She said a group led by Algirdas Semeta, the European tax commissioner, had "already started work" on presenting FTT as a "valued added tax" - which could be imposed without being ratified by a vote.
This argument appears to be flawed because while changes to VAT arrangements are proposed by the Commission they have to be passed by the Council, in the form of a Directive maybe always accompanied by a Regulation, and they have to be passed unanimously.
For example this 2007 press release, "Modernising VAT rules applied on financial and insurance services â Frequently Asked Questions":
http://europa.eu/rapid/pressRelease...format=HTML&aged=0&language=en&guiLanguage=en
ends with this:
"Both proposals for a Council Directive and for a Council regulation need to be agreed unanimously by the Member States, after consultation of the European Parliament. Once approved by the Council of Ministers, the Directive still needs to be transposed in national law while the regulation is directly applicable in all Member States."

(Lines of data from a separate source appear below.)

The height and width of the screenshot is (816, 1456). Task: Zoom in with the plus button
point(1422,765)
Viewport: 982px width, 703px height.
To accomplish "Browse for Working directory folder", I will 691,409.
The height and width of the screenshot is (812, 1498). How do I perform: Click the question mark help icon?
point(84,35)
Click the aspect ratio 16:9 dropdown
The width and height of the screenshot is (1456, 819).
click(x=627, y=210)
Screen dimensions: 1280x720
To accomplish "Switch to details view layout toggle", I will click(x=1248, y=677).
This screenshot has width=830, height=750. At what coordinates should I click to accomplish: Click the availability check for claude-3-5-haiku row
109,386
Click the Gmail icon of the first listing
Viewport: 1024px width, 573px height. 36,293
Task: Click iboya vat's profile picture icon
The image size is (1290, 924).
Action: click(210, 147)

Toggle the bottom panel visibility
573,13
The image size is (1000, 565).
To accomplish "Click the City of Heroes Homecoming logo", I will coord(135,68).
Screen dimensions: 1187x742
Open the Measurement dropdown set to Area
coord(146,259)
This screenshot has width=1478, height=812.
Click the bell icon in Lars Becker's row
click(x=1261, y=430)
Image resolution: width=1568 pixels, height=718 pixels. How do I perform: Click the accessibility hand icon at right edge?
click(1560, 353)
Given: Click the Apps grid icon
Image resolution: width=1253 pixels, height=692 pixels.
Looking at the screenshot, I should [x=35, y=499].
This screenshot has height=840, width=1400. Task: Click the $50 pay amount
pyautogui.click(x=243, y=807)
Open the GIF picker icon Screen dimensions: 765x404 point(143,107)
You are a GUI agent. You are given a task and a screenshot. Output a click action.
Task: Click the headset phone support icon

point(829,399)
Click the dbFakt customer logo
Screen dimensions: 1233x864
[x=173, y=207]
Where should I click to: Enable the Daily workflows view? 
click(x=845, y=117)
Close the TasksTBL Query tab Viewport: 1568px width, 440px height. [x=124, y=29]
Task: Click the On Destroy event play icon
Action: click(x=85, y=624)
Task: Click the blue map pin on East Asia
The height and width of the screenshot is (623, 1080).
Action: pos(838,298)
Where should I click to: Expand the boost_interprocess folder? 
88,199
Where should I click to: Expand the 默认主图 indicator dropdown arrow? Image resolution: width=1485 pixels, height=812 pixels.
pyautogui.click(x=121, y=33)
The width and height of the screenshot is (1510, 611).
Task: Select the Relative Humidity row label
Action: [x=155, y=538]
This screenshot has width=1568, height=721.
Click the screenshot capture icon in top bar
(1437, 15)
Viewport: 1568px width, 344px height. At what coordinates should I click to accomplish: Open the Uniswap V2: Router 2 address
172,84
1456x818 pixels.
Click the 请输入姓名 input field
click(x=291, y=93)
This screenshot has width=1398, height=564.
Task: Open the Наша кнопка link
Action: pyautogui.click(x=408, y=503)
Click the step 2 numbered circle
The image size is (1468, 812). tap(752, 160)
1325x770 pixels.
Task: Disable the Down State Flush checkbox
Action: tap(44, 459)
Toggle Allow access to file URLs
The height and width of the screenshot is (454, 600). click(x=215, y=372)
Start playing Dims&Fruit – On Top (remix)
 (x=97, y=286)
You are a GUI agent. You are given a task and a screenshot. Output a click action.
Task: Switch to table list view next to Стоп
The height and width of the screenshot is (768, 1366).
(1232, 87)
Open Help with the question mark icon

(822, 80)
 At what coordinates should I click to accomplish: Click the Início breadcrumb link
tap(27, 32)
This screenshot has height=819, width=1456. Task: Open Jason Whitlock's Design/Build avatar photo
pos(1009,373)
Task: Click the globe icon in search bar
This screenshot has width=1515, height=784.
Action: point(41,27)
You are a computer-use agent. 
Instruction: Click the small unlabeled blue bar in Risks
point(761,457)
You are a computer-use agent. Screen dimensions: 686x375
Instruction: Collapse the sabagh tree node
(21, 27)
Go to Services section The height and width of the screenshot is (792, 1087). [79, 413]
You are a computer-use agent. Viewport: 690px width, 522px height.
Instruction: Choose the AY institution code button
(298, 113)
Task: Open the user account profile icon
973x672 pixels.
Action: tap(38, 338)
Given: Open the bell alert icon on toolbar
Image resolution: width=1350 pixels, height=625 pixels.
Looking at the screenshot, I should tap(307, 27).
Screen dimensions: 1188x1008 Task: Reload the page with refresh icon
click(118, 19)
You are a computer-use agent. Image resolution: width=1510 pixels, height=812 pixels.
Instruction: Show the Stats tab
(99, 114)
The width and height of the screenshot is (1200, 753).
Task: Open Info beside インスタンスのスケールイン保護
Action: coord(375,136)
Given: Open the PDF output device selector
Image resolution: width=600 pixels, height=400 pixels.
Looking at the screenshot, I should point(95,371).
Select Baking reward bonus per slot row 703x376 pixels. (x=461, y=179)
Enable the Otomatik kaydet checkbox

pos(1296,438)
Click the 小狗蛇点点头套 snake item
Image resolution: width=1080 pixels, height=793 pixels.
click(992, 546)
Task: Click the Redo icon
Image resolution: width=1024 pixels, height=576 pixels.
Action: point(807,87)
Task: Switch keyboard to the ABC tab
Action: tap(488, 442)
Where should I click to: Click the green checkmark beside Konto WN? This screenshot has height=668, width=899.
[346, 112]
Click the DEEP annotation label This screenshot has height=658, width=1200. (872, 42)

Looking at this 2007 Commission proposal for a Directive:
http://ec.europa.eu/taxation_custom...on/whats_new/comm_native_com_2007_0747_en.pdf
the cited legal base was "Article 93 of the Treaty", which is now Article 113 TFEU and still requires unanimity:
"Article 113
(ex Article 93 TEC)
The Council shall, acting unanimously in accordance with a special legislative procedure and after consulting the European Parliament and the Economic and Social Committee, adopt provisions for the harmonisation of legislation concerning turnover taxes, excise duties and other forms of indirect taxation to the extent that such harmonisation is necessary to ensure the establishment and the functioning of the internal market and to avoid distortion of competition."